2

I am using R mxnet package. Here is the code block that I am currently using. But I am not sure how to specify regularization.

dpLnModel <- mx.model.FeedForward.create(symbol             = out,
                                         X                  = trainX,
                                         y                  = trainY,
                                         ctx                = mx.cpu(),
                                         num.round          = numIter,
                                         eval.metric        = mx.metric.rmse,
                                         array.batch.size   = 50,
                                         array.layout       = "rowmajor",
                                         verbose            = TRUE,
                                         optimizer          = "rmsprop",
                                         eval.data          = list(data  = testX,
                                                                   label = testY
                                         ),
                                         initializer        = mx.init.normal(initValVar),
                                         epoch.end.callback = mx.callback.log.train.metric(5, logger)
)
  • 1
    What do the docs say? Seems like either the option is given in the docs or if not then presumably it's not an option. – Hack-R Jul 22 '17 at 17:58

2 Answers2

2

You can set the weight_decay option of your optimizer. Weight decay is equivalent to adding a global l2 regularizer to the parameters.

optimizer = mx.SGD(lr=0.1, momentum=0.9, weight_decay=0.00001)

I am not that familiar with the R API, but judging from the Python API I would expect you to specify the optimizer in mx.fit(model, optimizer, train_provider, n_epoch=20, eval_data=eval_provider) where the first argument is an mx.FeedForward model instead of in mx.FeedForward.create.

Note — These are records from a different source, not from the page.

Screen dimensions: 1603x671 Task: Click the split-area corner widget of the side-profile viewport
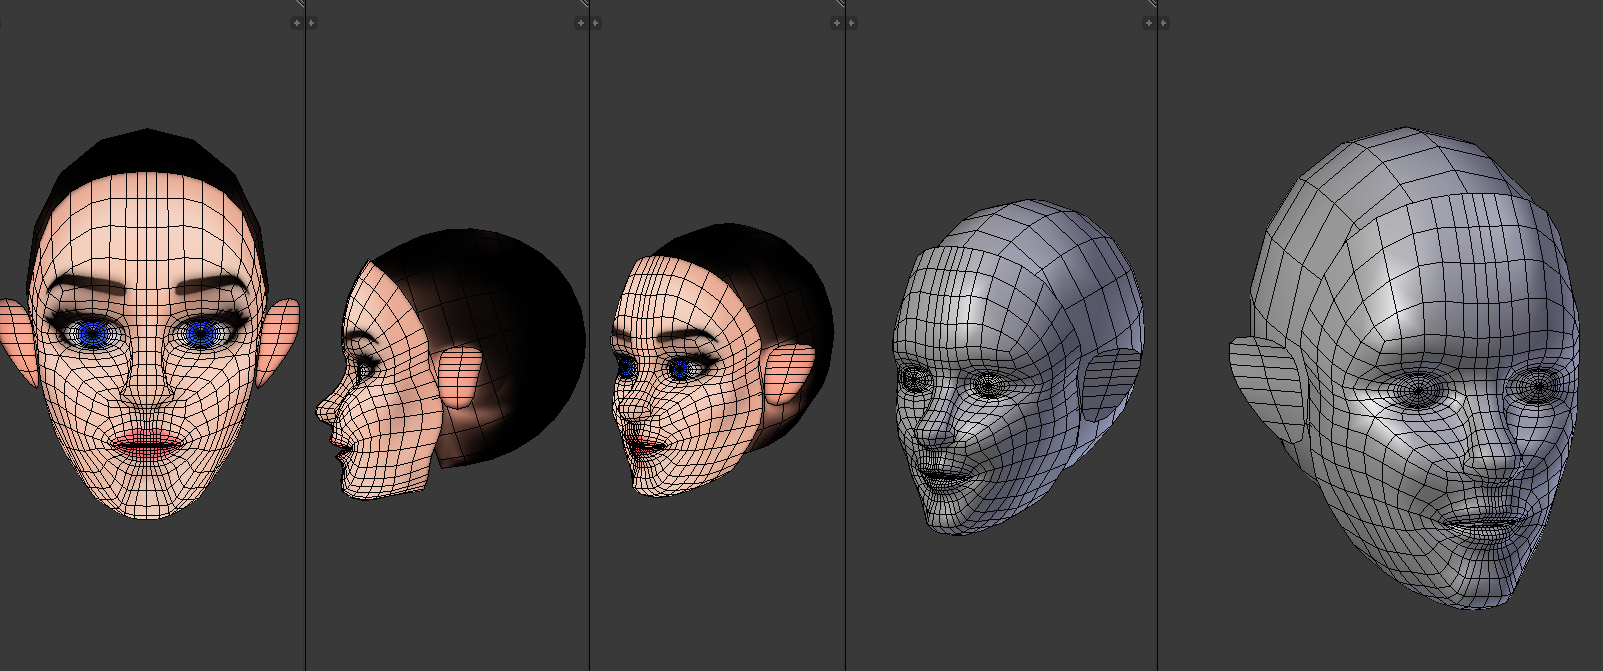point(583,4)
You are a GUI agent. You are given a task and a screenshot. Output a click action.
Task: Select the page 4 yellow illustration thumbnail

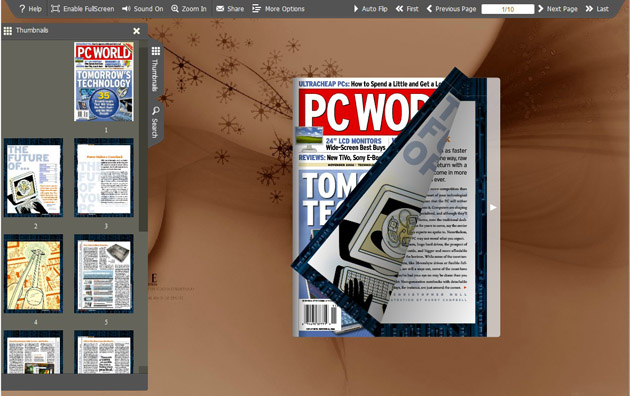tap(33, 274)
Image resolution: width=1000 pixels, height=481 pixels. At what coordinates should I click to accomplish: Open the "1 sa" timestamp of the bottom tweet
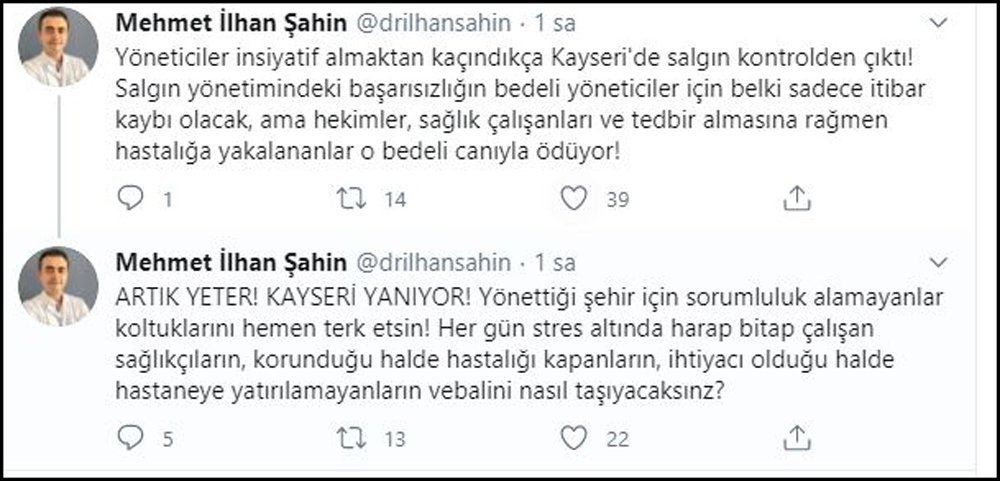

Please see the docs for more information: https://media.readthedocs.org/pdf/mxnet-test/latest/mxnet-test.pdf

leezu
  • 512
  • 3
  • 17
1

As @leezu's answer says, you need to set weight decay to get L2 regularisation. In the R API, the argument you need is wd e.g.

dpLnModel <- mx.model.FeedForward.create(symbol             = out,
                                         X                  = trainX,
                                         y                  = trainY,
                                         ctx                = mx.cpu(),
                                         num.round          = numIter,
                                         eval.metric        = mx.metric.rmse,
                                         array.batch.size   = 50,
                                         array.layout       = "rowmajor",
                                         verbose            = TRUE,
                                         optimizer          = "rmsprop",
                                         wd                 = 0.00001)

I think you can include any arguments from mx.opt.rmsprop. Note that the documentation there says that the default value of wd is zero i.e. no regularisation.